• Instrução 1: Repita sem nenhuma alteração o trecho da resenha sobre o livro O pastor como teólogo público que vai de "Mesmo que as" até "tradição da igreja.".

• Texto da página:
O pastor como teólogo público: recuperando uma visão perdida

O pastor como teólogo público: recuperando uma visão perdida, é um livro de Kevin Vanhoozer em cooperação com diversos outros autores. Edita por Edições Vida Nova, traz à tona o debate de um assunto muito importante – o pastor enquanto teólogo público, ou seja, no papel daquele que corresponde a ideias de proclamação da Palavra de Deus enquanto é um sujeito relevante na sociedade e para sua igreja.

Como se propõe o livro, a linguagem é simples porque tem como objetivo ser lido e compreendido por pastores mais eruditos, pastores iniciantes, pastores auxiliares, pelo diáconos da igreja e pela igreja de modo geral. E alcança este objetivo. Mas surpreende quem, principalmente neste momento atribulado que vivemos no nosso país, com impeachment da presidente em discussão, a corrupção sendo desmascarada, quando, dentro do movimento protestante, as discussões e desconfianças em torno da Teologia da Missão Integral e suas possíveis relações com o marxismo e distanciamento da ortodoxia e ortopraxia protestantes, e a crescente presença do conservadorismo, de que o autor entra nestes assuntos porque não entra. Por Teólogo Público entenda-se aquele que faz sua Teologia publicamente, no exercício de funções pastorais. Toda a compreensão gira em torno da sua relação com sua relação particular com a teologia, com sua congregação e como evangelista.

O livro chegou às minhas mãos em momento oportuno. No momento em que faço minhas reflexões sobre a relação do oficio pastoral e da vocação teológica, já sabendo da total necessidade de manter integradas estas características que jamais deveriam ter se dissociado, ao mesmo tempo em que nado em meio a livros sobre teologia politica, como Pobreza das Nações e a biografias entusiasmadas de grandes homens de Deus como o Dr. Martyn Lloyd Jones. A análise do livro ajuda muito na retomada da compreensão do ministério pastoral.

Mesmo que as página do livro sejam um sério convite à intelectualização pastoral, uma vez que os exemplos sempre apontam o grande vulto das atividades intelectuais dos pastores ao longo do tempo, o autor deixa claro que o ministério leigo não pode ausentar-se da obrigação de se posicionar diante de uma teologia sadia e de uma leitura clara da realidade presente, mas com o pé na longa e profícua tradição da igreja.

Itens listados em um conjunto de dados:
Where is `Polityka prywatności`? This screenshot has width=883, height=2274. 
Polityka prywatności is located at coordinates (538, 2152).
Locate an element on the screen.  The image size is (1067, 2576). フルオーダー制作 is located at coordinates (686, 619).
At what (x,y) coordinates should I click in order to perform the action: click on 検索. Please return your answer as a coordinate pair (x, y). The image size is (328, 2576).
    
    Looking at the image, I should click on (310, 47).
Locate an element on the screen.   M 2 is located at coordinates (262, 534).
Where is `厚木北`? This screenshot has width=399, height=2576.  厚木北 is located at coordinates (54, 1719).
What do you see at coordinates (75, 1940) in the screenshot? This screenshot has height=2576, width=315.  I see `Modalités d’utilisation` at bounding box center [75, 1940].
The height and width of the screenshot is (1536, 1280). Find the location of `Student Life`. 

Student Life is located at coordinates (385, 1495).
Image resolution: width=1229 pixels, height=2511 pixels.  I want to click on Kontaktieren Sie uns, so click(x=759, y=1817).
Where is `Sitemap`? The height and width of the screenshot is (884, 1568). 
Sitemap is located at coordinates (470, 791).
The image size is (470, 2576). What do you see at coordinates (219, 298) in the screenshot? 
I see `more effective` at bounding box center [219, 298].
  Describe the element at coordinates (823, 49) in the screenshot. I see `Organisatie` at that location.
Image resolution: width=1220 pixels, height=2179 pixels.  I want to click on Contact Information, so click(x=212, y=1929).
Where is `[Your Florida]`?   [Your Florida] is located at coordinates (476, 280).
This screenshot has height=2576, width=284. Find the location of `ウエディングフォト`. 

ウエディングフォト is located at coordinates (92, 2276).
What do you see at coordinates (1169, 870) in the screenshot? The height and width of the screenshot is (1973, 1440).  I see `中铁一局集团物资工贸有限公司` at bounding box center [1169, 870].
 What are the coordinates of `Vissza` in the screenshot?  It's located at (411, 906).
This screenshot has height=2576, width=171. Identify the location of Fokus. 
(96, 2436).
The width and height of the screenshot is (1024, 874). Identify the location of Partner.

• Instrução 2: Reproduza fielmente as linhas dos registros que vão da linha com "This screenshot has height=2576, width=284." até o fim dos registros, incluindo a primeira e a última.

• Resolução 1:
Mesmo que as página do livro sejam um sério convite à intelectualização pastoral, uma vez que os exemplos sempre apontam o grande vulto das atividades intelectuais dos pastores ao longo do tempo, o autor deixa claro que o ministério leigo não pode ausentar-se da obrigação de se posicionar diante de uma teologia sadia e de uma leitura clara da realidade presente, mas com o pé na longa e profícua tradição da igreja.

• Resolução 2:
This screenshot has height=2576, width=284. Find the location of `ウエディングフォト`. 

ウエディングフォト is located at coordinates (92, 2276).
What do you see at coordinates (1169, 870) in the screenshot? The height and width of the screenshot is (1973, 1440).  I see `中铁一局集团物资工贸有限公司` at bounding box center [1169, 870].
 What are the coordinates of `Vissza` in the screenshot?  It's located at (411, 906).
This screenshot has height=2576, width=171. Identify the location of Fokus. 
(96, 2436).
The width and height of the screenshot is (1024, 874). Identify the location of Partner.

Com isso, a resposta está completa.